YORK, Pa. -- George Ripley canvasses Franklin Street in York looking for clues. Weeks earlier, 20-year-old Philip Banks, Jr. was shot and killed here, and York City Police are still searching for suspects.
Ripley and his partner, Detective Tim Shermeyer, haven't had any luck of late. So Ripley reaches into his bag of tricks -- almost quite literally.
"Were you around for that shooting a couple weeks ago," Ripley asks a passerby on the street. When all he gets is a subtle shake of the head in return, as if to say, "No, and I'm not interested to speaking to a police officer," Ripley reaches into his pocket and grabs a deck of playing cards.
"Have you ever seen a cop do magic?" he asks.
This magic show is no act for Ripley. In fact, it's common for him every time he investigates a scene. Ripley uses magic in his detective work as a way to develop a rapport with suspects, witnesses, and even victims.
He remembers starting to using card tricks professionally around December 2015 and January 2016, during a period of heavy gun violence in the city. Ripley says he used it as a stress reliever at home for years. Today, he doesn't head to a crime scene without his playing deck, shuffling cards with a single hand behind the wheel as if it's a fidget spinner.
"We deal with deception every day. The majority of our job is them lying," Ripley says of dealing with suspects and witnesses. "It's funny because magic is a deceptive art by nature. It's performance art but it's the art of deception, slights, and mind tricks to create an illusion that’s strong."

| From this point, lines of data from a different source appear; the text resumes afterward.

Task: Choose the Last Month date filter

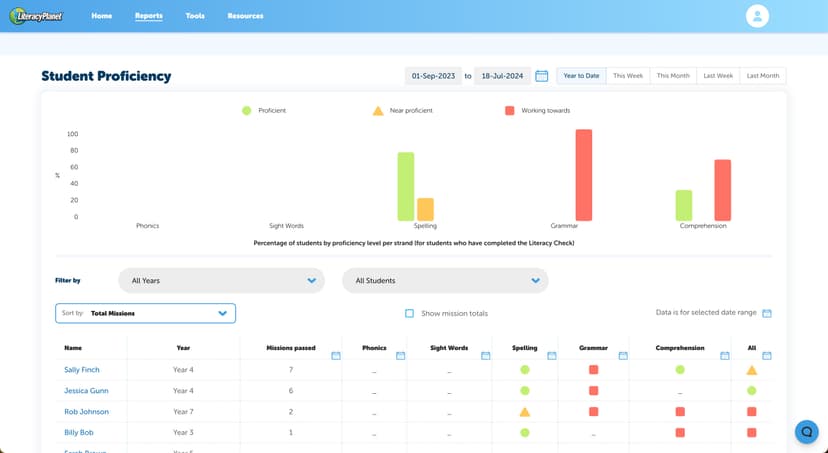Action: (x=763, y=76)
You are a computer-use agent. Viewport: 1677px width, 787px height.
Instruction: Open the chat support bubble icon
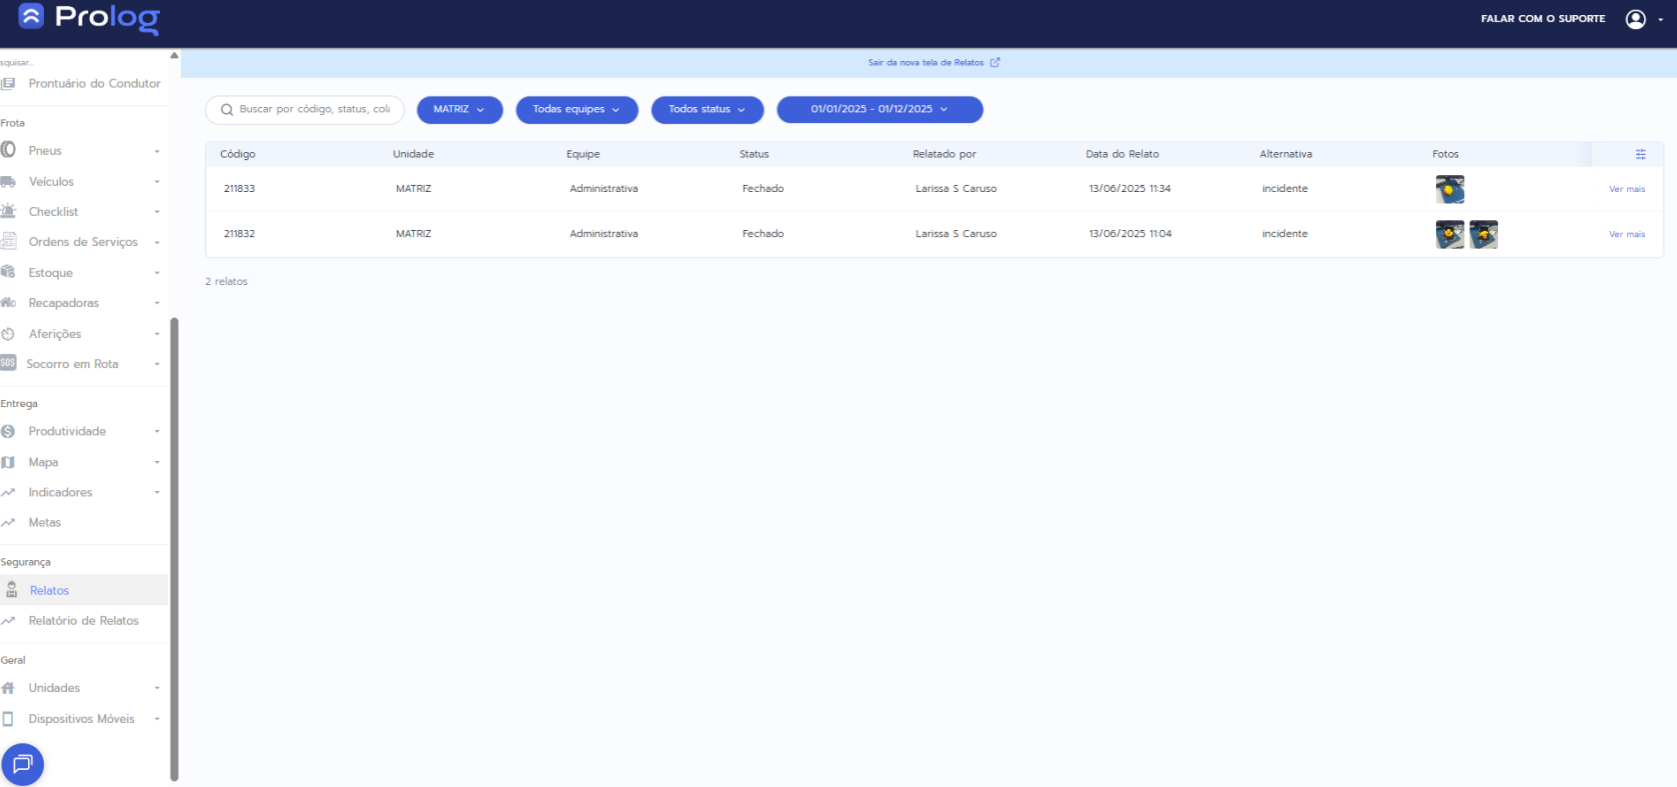coord(22,764)
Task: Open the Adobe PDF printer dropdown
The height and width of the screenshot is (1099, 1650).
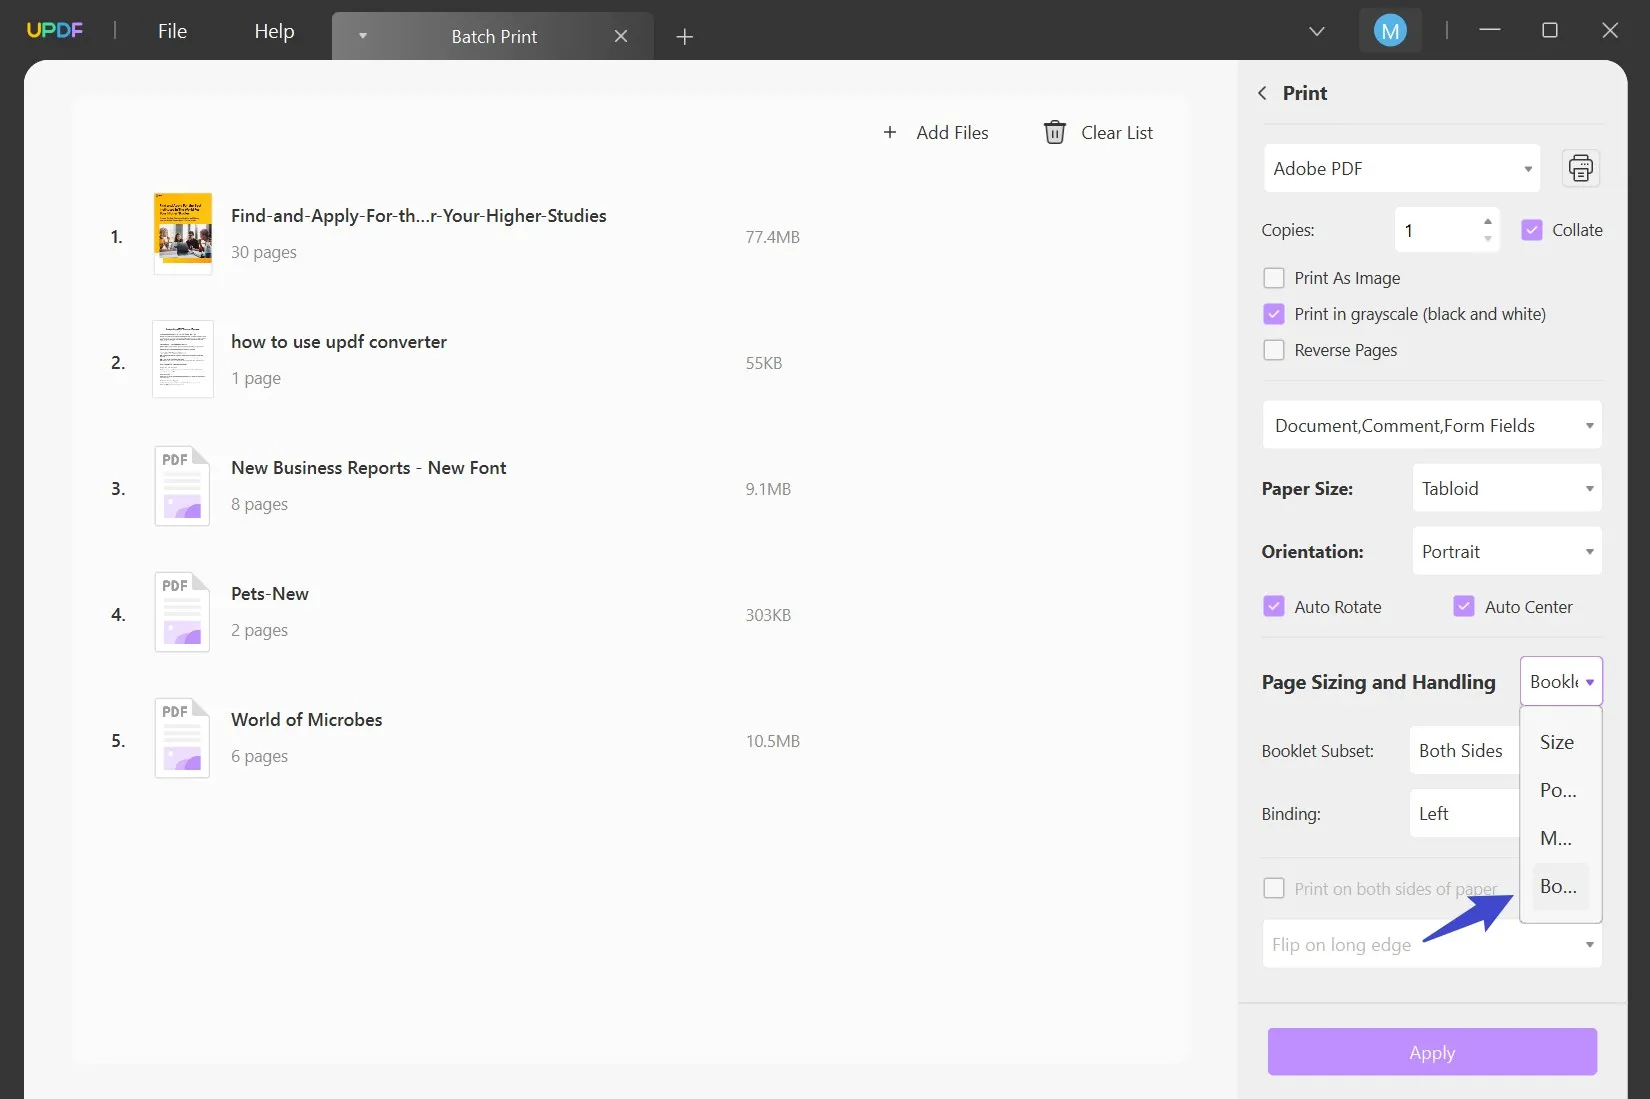Action: click(x=1527, y=168)
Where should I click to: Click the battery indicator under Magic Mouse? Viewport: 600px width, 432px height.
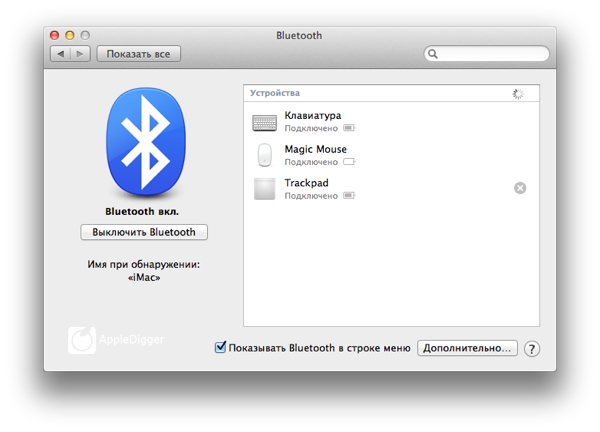(x=349, y=161)
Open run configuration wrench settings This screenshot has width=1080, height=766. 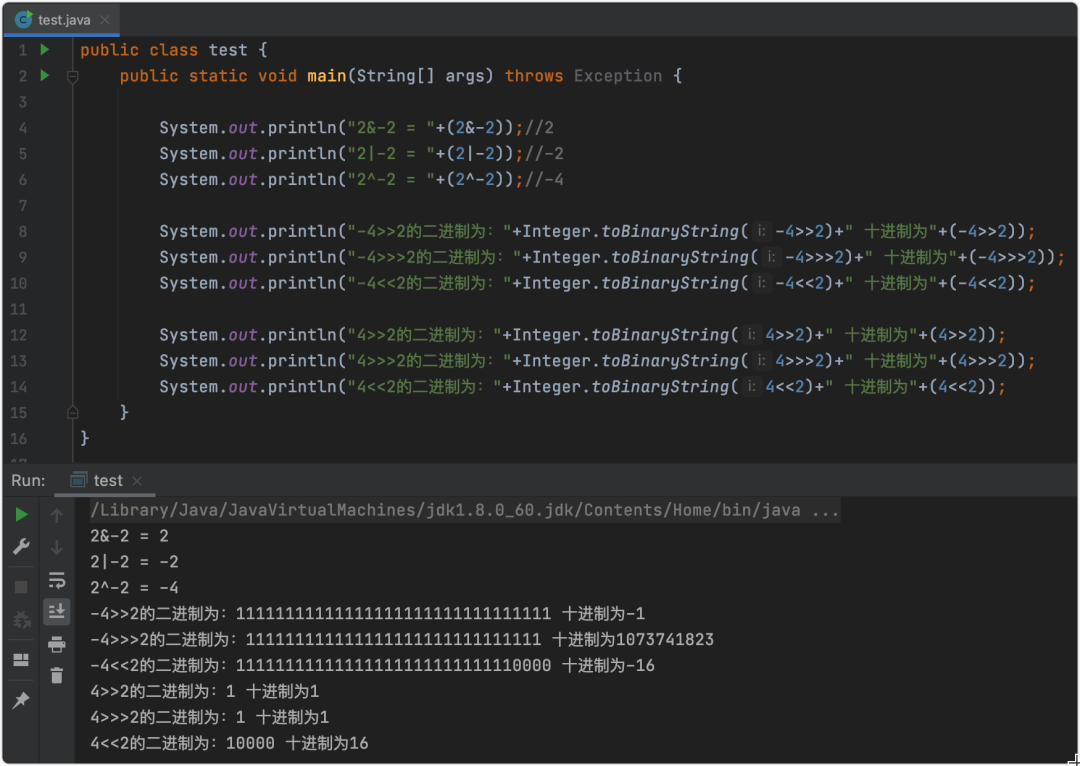click(x=21, y=547)
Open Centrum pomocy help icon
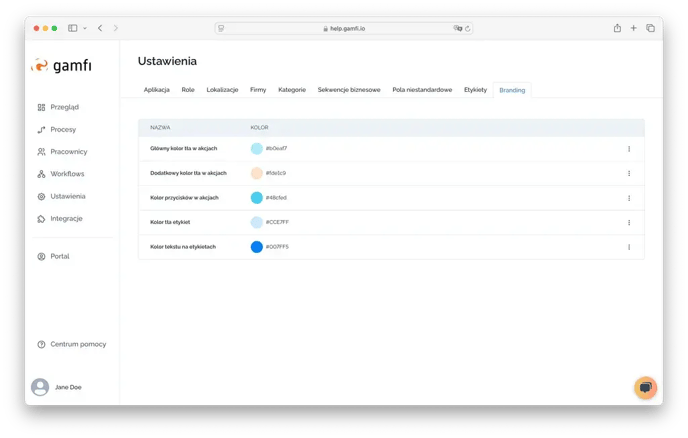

Does it work? Ripley insists it does.
One of his favorite stories involves walking into the interrogation room with a deck of cards and shuffling them on the table in front of a robbery suspect. After showing him a few tricks, the suspect admitted to a few of the crimes he was accused of committing.
"It lightens the mood a lot," Ripley says of his act. "People smile and laugh. It shows them we’re human and it makes us easier to talk to."